その平常が、逆にその光景の中では異常だった。
「蓮実君はスミレを探している」
スミレという言葉にアヤノの全神経が集中する。
「どうしてあんなに必死なのか、それは分からないけど、加村君よりはスミレがよっぽど大事みたいだ。ふむ、そうだな、誰か一度スミレの様子を確認してきてくれ、変わりないようなら報告を、蓮実君が見つからない以上、今後スミレが鍵になる」
店主の言葉に頷いて、鍬を持った男が走り出そうとすると、すかさず店主が呼び止めた。
「つけられるなよ。蓮実君はちょっと変だ。ただの女子供と思わずにいた方がいい。後の皆は二人一組で蓮実君を探してくれ、森には今まで私たちがいたことを考えると、おそらくは民家の方に逃げた可能性が高い。そちらを徹底して探してくれ。ただし、時間は有限だ。タイムリミットになれば、見つからない場合もすぐに戻ってくるように」
「こいづは?」
「あぁ、オレが隠れて見張って、しばらくこのまま泣かせておく。死んでる味方は捨て置かれるが、怪我をして生きている味方は助けに来るものだろう? ちょっとでも同情を引いてくれたらいいんだが、まぁ望み薄かもなぁ」
状況がまとまった村人たちは、店主が猟銃を手に取ったことを合図にして、別れて行動を始めた。

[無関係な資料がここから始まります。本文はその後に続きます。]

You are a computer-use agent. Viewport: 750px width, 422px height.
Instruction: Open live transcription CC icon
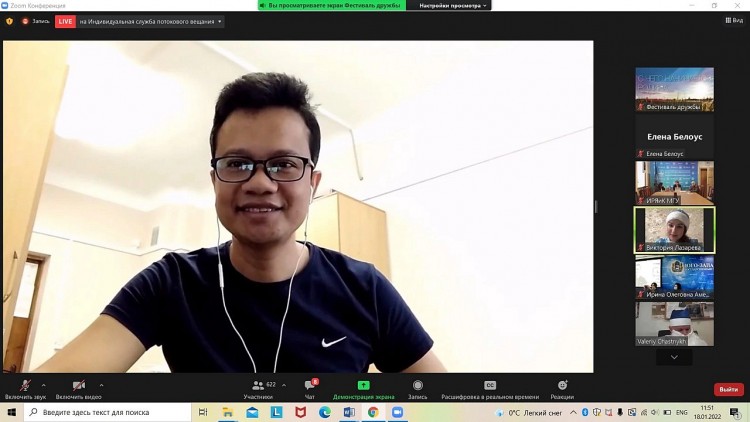pyautogui.click(x=490, y=386)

アヤノは、二人一組で散っていく村人たちの中、一人だけで駆け出して行く村人を視線で追う。
どうやら民家が並ぶ通りとは反対側に行くらしい、アヤノがいる位置からは都合がよく、草むらに隠れながら追うことが出来そうだった。
走り出した村人を見失わないように、細心の注意を払いながらアヤノも駆け出した。
村人は集落の反対側、藪で行き止まりになっているところまでくると、そのまま藪の中に入っていった。
アヤノも静かに後を追うと、藪はすぐになくなって、隠された道が現れた。
そのまま進んでいくと、集落の方からは森の陰に隠れて見えなかった一軒の民家が見えてきた。
その民家に入っていく村人を木陰に隠れて見張る。
数分で村人は出てきて、元の道を戻っていく。
村人の姿が見えなくなるのを確認してから、アヤノは静かに民家の扉を開けた。
民家の中はとても暗かった。
古めかしい造りで、電気が通っているのかも分からない。蝋燭などの灯りもなく、唯一見える箇所は、小さな窓から入ってくる月あかりで、四角く照らされた地面だけだった。
何があるか分からない空間で、アヤノは慎重に足を進める。
右足を踏み出し、次の左足を前に進めたとき、足に何かが当たった衝撃を感じ、何かが転がっていく音が響いた。アヤノがそのことを後悔する間もなく、闇の奥で何かが動く気配がした。
「誰?」
その声が誰のものか、姿が見えずともアヤノにはすぐに分かった。